▶ Provided information:
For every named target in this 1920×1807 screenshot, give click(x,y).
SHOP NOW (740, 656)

--

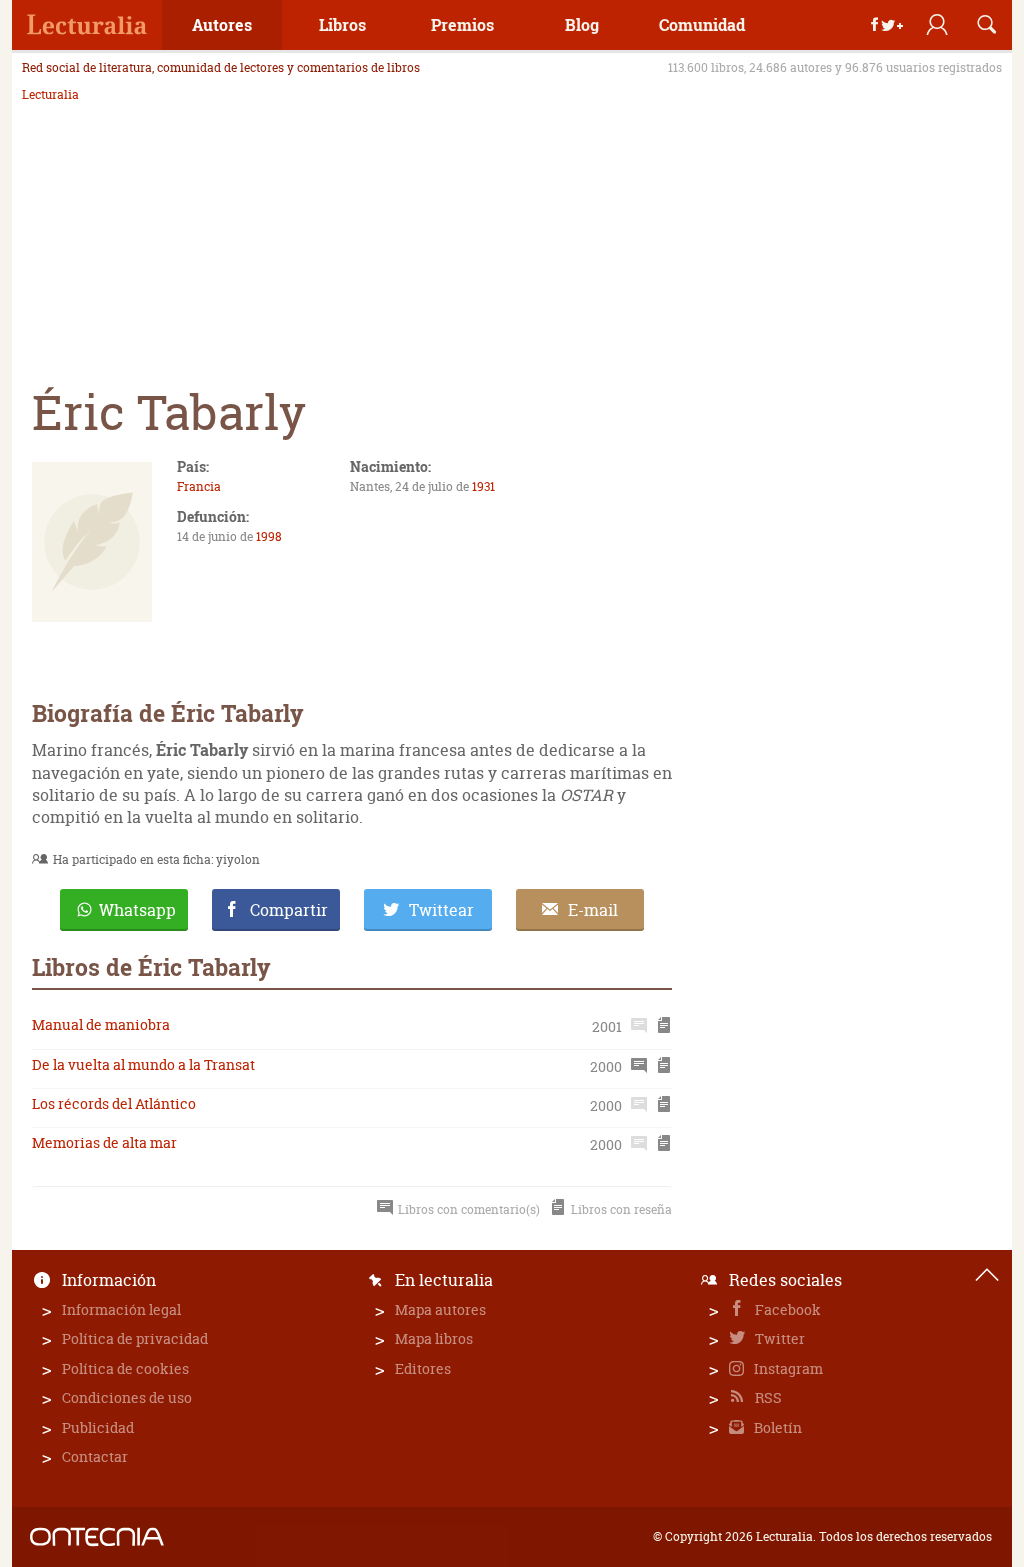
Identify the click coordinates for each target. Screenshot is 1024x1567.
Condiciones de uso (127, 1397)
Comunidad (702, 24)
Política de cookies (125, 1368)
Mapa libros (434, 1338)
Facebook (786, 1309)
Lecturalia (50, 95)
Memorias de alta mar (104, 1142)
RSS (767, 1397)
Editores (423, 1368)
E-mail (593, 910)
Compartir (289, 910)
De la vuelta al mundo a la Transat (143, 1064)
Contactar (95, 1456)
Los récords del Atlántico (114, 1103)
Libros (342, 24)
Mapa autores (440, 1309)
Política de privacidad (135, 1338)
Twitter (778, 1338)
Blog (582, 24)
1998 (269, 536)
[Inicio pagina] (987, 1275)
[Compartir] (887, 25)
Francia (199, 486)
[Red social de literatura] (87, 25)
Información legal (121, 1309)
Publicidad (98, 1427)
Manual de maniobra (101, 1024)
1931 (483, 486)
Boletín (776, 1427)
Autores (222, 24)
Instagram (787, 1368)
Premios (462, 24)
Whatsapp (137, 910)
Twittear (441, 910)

▶ Try it:
Please state how many lines in the listing above hold the string "target", and nothing more.

▶ Written reply:
2